── EXTRACTED RECORDS ──

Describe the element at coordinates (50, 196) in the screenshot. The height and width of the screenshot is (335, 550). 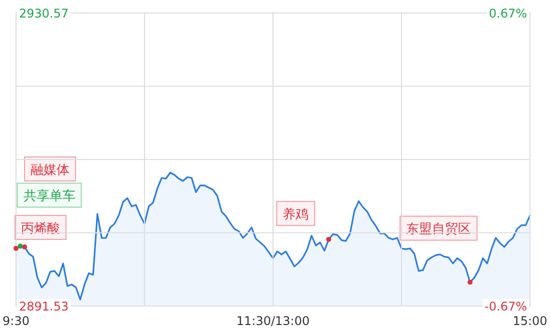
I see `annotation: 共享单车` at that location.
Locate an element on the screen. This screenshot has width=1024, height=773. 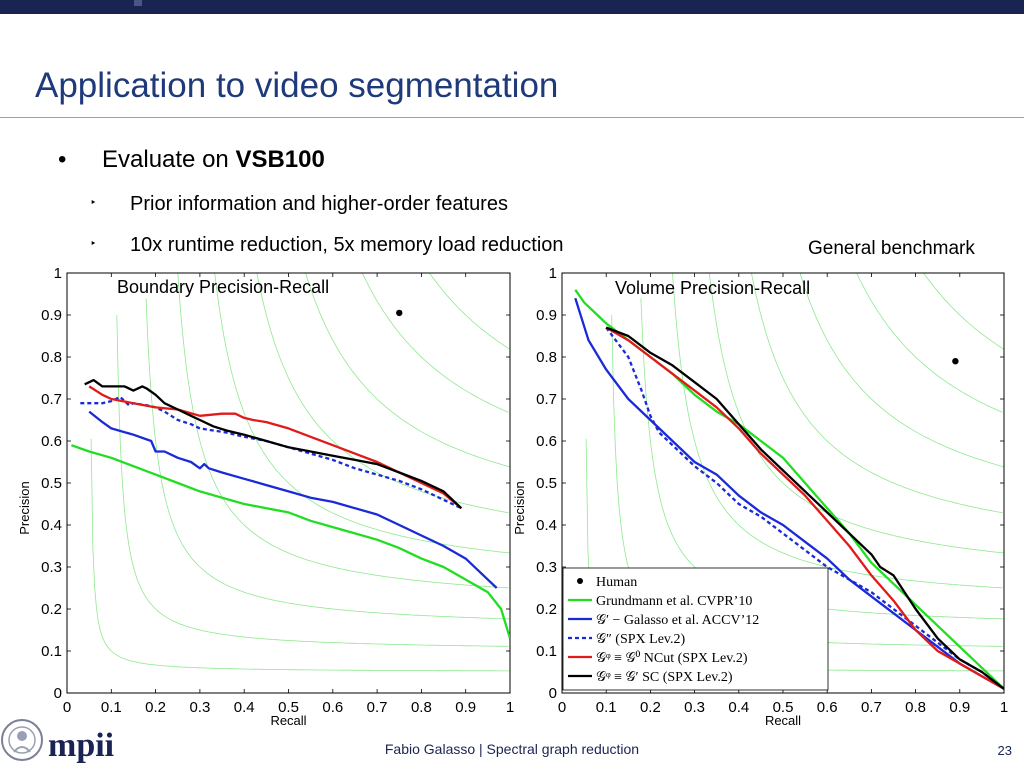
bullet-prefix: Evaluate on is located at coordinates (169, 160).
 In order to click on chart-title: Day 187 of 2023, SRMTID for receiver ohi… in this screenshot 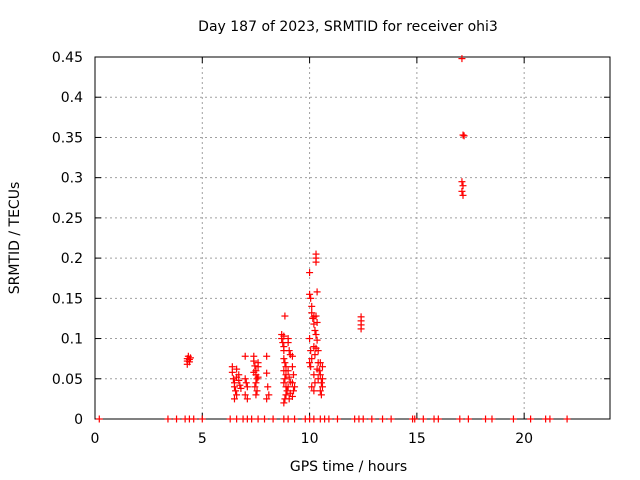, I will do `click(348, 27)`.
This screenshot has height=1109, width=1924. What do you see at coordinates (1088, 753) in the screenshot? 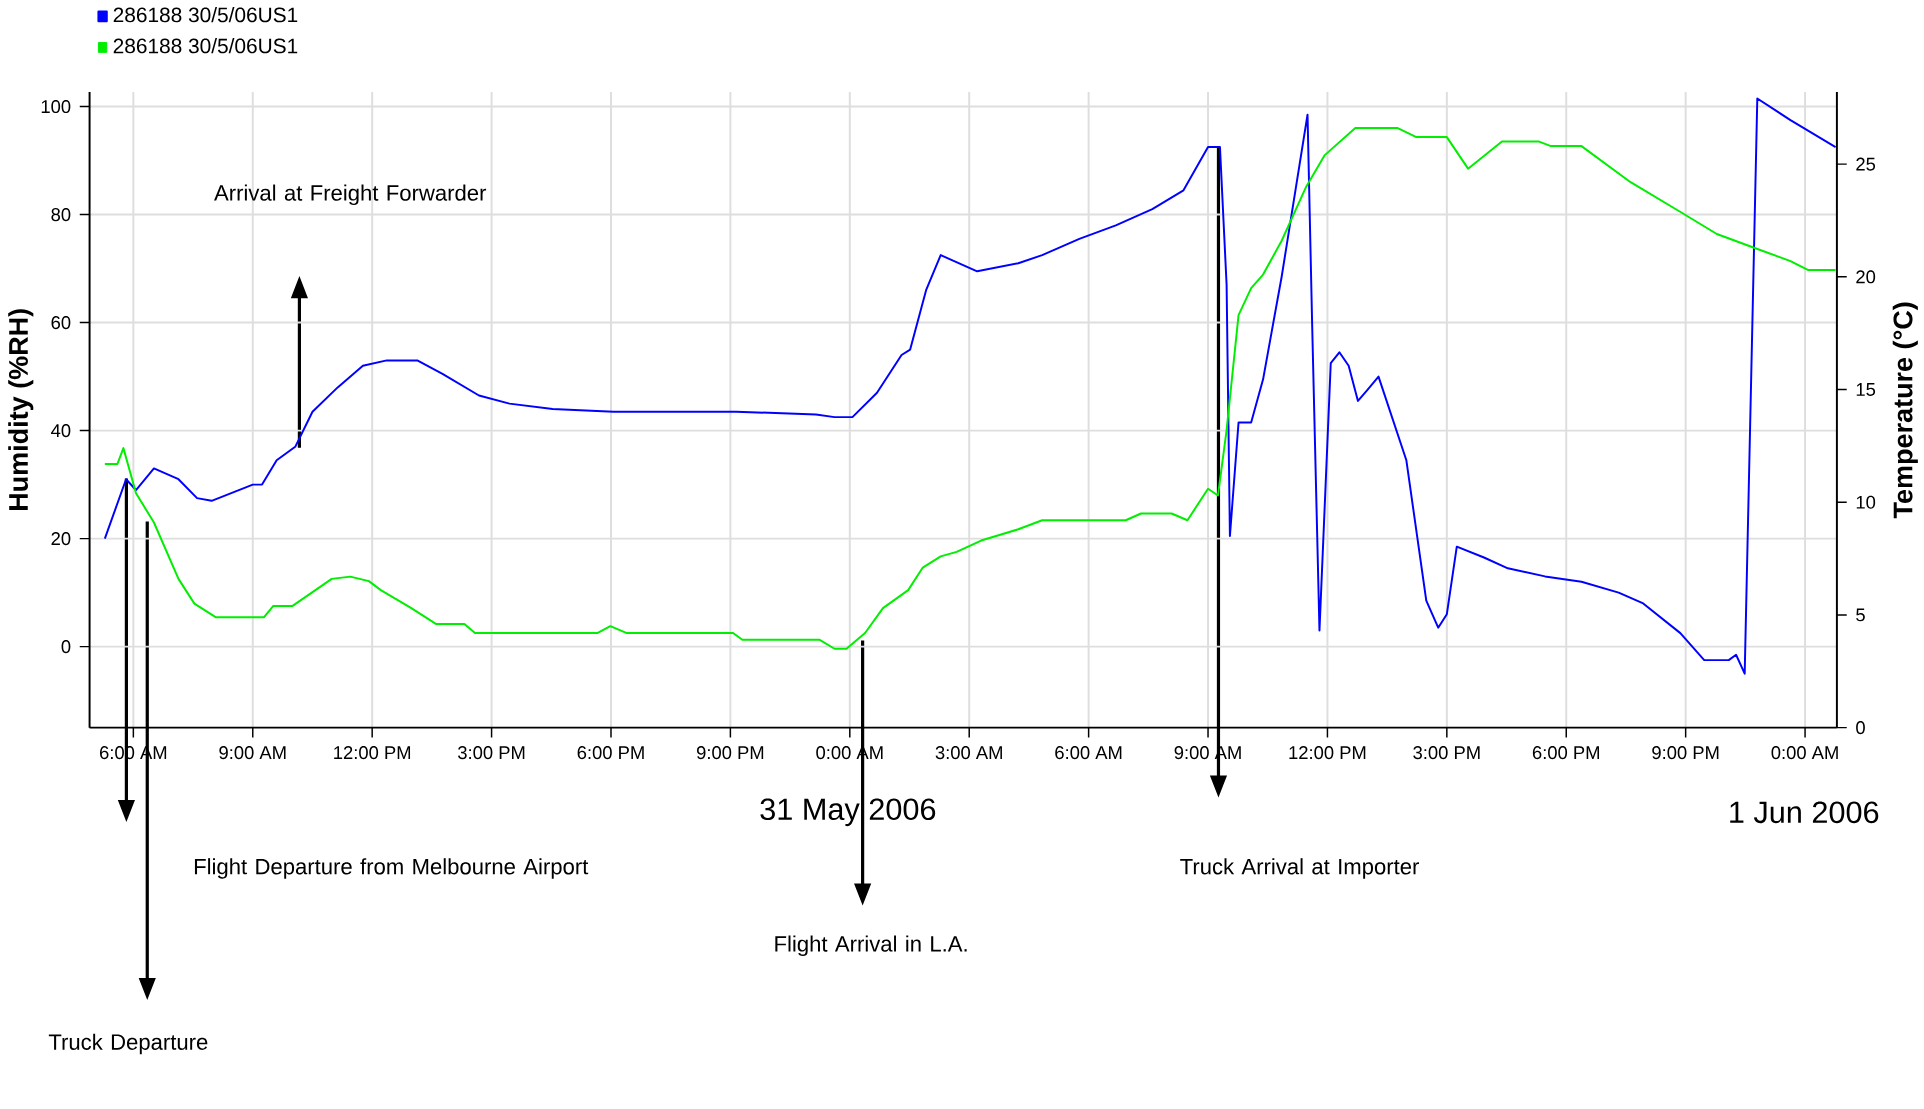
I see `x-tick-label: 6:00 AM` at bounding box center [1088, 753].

───

*WHAT THIS TASK INVOLVES*
Copy the rows above word for word, from the line containing "This screenshot has height=1109, width=1924." through the last row, including both ends, and leave the pictures out.

*RESULT OF THE TASK*
This screenshot has height=1109, width=1924. What do you see at coordinates (1088, 753) in the screenshot? 
I see `x-tick-label: 6:00 AM` at bounding box center [1088, 753].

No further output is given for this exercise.